→ **Data provided**:
##########

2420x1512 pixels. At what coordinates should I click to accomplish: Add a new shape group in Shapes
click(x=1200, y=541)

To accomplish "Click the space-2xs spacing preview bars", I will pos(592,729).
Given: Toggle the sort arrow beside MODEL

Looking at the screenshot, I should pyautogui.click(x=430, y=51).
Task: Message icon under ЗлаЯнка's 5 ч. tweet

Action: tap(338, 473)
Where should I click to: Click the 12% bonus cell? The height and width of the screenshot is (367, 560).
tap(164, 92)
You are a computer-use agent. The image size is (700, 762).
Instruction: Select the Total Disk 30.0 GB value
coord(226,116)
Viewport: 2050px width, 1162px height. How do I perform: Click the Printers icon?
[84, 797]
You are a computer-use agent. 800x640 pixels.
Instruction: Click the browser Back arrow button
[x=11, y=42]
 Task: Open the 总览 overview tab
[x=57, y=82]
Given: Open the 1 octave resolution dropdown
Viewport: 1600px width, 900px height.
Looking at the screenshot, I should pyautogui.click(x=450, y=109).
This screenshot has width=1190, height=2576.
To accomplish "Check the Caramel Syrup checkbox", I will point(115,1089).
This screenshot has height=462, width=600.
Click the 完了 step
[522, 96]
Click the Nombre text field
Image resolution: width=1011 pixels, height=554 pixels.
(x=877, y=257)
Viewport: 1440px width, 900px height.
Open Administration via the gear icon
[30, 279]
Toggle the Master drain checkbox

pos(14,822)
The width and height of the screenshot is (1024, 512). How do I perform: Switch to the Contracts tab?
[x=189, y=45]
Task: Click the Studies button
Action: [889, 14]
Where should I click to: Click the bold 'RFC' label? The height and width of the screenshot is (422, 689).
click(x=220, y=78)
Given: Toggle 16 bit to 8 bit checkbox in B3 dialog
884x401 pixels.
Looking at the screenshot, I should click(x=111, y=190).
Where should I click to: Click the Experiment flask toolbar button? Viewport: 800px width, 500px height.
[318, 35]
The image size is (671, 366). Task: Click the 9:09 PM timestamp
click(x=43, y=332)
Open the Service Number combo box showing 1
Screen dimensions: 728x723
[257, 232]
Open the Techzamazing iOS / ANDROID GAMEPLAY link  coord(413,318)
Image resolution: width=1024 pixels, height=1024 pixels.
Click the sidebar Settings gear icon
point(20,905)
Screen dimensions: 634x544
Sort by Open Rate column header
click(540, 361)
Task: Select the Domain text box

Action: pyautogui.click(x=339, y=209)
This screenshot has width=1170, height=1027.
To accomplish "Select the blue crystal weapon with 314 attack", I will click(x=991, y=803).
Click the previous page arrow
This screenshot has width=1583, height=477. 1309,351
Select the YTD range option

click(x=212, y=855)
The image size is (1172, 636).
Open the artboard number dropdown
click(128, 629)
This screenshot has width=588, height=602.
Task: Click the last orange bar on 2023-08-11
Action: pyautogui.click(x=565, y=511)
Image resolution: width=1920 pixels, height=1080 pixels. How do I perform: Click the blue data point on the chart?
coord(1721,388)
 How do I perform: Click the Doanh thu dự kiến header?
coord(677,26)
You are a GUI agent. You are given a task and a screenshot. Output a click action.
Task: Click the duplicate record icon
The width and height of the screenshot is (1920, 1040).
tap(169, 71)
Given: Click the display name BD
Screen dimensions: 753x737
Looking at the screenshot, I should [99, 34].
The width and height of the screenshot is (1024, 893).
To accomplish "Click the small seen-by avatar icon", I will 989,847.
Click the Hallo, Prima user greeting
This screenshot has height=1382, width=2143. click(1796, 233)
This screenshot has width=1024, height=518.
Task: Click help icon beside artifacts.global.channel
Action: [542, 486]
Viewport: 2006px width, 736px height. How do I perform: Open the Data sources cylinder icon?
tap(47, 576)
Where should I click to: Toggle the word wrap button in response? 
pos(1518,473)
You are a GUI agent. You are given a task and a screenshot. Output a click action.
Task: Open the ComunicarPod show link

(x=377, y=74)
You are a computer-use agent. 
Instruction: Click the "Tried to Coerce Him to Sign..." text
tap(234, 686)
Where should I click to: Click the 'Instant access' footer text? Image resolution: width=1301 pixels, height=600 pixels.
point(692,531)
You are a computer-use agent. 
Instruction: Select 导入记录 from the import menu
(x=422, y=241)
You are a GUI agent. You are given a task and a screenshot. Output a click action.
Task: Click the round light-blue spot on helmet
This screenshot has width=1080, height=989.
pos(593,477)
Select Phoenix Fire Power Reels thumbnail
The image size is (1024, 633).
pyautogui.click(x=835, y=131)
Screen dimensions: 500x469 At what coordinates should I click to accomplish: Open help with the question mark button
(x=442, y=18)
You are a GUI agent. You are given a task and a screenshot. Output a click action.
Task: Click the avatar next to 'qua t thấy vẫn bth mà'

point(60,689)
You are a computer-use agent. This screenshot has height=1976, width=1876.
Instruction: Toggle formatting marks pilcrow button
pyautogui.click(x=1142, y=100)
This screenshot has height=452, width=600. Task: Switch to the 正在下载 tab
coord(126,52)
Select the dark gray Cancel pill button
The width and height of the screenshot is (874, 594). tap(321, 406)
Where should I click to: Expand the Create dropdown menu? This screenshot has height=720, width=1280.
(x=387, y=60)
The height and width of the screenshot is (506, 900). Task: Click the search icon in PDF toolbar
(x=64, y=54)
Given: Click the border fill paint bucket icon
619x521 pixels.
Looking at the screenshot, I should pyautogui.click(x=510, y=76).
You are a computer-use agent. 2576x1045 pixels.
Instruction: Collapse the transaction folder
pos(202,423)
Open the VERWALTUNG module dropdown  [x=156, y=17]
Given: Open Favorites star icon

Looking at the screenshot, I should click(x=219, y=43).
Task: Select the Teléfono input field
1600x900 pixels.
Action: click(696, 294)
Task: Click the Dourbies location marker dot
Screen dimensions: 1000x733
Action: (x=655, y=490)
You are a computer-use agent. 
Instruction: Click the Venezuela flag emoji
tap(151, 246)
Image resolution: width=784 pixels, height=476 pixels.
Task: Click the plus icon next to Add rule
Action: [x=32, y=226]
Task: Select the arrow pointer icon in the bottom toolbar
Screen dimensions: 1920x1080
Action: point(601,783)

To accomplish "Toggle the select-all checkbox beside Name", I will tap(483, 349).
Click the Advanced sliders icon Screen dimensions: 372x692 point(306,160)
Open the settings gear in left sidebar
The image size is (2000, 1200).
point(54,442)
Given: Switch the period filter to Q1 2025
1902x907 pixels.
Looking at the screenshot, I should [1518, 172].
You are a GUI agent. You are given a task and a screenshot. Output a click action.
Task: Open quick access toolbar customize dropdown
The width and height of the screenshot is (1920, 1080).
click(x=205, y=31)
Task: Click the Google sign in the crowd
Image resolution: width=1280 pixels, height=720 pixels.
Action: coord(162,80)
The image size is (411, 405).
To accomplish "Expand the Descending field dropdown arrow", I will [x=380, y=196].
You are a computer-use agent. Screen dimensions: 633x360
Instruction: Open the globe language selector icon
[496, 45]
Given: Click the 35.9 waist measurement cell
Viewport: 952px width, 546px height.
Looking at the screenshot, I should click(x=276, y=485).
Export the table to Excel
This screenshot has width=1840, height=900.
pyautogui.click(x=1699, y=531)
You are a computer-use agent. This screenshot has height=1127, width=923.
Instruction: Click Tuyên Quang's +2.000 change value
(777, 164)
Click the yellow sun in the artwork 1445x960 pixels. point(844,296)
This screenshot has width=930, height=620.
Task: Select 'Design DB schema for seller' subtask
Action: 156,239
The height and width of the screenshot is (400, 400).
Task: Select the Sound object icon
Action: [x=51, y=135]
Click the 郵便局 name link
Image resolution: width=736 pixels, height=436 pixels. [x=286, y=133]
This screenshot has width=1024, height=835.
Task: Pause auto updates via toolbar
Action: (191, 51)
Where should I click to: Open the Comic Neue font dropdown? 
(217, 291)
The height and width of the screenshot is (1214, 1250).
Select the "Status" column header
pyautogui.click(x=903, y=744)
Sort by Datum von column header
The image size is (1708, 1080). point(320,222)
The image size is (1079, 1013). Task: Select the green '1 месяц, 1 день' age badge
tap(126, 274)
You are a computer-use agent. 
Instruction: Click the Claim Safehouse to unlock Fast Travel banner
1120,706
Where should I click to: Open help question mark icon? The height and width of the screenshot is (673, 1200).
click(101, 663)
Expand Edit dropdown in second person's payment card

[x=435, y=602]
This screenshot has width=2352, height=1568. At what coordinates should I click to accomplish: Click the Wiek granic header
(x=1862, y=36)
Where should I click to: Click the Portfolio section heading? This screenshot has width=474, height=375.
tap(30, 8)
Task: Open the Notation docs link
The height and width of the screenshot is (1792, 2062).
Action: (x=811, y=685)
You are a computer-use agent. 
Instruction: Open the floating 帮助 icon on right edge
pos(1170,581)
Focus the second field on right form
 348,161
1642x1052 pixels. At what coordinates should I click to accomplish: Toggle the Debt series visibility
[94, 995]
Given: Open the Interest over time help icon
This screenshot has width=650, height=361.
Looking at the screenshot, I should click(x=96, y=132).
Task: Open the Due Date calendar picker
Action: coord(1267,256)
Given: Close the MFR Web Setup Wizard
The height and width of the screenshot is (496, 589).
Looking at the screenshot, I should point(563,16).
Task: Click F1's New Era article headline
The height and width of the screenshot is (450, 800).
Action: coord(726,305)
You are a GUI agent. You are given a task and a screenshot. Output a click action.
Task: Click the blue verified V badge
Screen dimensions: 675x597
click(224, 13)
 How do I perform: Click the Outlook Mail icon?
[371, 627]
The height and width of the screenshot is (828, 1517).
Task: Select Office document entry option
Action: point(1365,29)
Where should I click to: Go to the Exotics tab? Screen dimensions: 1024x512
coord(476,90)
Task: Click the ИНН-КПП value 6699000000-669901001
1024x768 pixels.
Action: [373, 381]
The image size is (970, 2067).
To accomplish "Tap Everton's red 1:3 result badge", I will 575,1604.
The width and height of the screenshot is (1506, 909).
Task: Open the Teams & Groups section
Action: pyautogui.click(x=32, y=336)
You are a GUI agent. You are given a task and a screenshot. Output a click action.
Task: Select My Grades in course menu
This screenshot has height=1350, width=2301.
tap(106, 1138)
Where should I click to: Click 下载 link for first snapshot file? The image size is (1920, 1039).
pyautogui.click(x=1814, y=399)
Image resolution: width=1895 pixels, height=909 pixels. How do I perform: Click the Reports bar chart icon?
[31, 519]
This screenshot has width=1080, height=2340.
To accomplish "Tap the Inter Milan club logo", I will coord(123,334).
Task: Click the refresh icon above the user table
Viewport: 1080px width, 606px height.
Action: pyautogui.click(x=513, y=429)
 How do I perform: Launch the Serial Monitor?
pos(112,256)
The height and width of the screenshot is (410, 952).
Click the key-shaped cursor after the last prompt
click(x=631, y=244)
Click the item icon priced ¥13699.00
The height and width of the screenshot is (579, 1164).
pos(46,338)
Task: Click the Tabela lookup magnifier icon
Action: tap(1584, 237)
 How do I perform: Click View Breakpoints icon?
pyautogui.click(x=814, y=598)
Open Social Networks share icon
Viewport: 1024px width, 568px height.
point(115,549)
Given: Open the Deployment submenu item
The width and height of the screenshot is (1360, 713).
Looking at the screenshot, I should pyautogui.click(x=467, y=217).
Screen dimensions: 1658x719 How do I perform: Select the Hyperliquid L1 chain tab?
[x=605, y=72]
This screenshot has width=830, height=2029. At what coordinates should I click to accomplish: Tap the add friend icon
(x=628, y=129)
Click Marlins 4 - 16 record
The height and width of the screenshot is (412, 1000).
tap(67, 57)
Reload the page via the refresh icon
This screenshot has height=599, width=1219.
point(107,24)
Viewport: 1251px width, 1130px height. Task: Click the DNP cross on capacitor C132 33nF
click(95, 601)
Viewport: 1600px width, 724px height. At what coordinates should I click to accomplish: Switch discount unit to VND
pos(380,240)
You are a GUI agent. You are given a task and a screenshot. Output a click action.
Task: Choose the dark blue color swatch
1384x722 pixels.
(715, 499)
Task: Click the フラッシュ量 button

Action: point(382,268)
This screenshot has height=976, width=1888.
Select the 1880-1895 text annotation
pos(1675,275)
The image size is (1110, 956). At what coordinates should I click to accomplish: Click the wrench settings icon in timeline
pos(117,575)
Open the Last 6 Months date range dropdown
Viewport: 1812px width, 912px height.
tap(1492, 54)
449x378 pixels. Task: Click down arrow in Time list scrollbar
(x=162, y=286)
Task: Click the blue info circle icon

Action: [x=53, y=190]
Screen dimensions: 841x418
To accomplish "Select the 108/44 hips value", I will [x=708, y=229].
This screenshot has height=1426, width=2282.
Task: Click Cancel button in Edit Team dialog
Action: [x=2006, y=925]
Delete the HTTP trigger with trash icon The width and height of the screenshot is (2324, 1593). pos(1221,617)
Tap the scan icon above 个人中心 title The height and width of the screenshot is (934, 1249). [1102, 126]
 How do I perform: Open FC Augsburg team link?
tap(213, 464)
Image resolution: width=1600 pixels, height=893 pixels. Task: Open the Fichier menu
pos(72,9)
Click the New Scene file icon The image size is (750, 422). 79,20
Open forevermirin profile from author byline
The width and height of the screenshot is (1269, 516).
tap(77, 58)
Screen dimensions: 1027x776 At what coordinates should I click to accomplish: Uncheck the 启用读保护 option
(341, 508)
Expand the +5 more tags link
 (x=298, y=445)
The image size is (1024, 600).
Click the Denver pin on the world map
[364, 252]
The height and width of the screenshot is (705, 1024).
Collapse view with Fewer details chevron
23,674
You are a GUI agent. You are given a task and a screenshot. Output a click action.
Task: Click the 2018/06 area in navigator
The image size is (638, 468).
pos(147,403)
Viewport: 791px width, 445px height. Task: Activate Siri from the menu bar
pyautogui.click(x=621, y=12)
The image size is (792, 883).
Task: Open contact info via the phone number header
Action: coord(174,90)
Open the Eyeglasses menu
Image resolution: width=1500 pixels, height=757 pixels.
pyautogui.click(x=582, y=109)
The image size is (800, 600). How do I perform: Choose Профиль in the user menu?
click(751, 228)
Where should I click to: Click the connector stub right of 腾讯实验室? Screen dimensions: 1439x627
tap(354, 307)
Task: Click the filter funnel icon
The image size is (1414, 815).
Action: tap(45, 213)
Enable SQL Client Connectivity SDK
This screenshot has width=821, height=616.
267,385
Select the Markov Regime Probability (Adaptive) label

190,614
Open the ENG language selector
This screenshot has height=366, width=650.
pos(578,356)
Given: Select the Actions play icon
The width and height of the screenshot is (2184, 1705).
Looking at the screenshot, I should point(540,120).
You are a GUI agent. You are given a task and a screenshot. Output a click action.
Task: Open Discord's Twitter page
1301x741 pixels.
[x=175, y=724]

##########

→ **Exercise description**: Copy out the lines above, from the first one through the line that contains "Action: tap(338, 473)", keeping every character unchanged.

→ **The reply**:
2420x1512 pixels. At what coordinates should I click to accomplish: Add a new shape group in Shapes
click(x=1200, y=541)

To accomplish "Click the space-2xs spacing preview bars", I will pos(592,729).
Given: Toggle the sort arrow beside MODEL

Looking at the screenshot, I should pyautogui.click(x=430, y=51).
Task: Message icon under ЗлаЯнка's 5 ч. tweet

Action: tap(338, 473)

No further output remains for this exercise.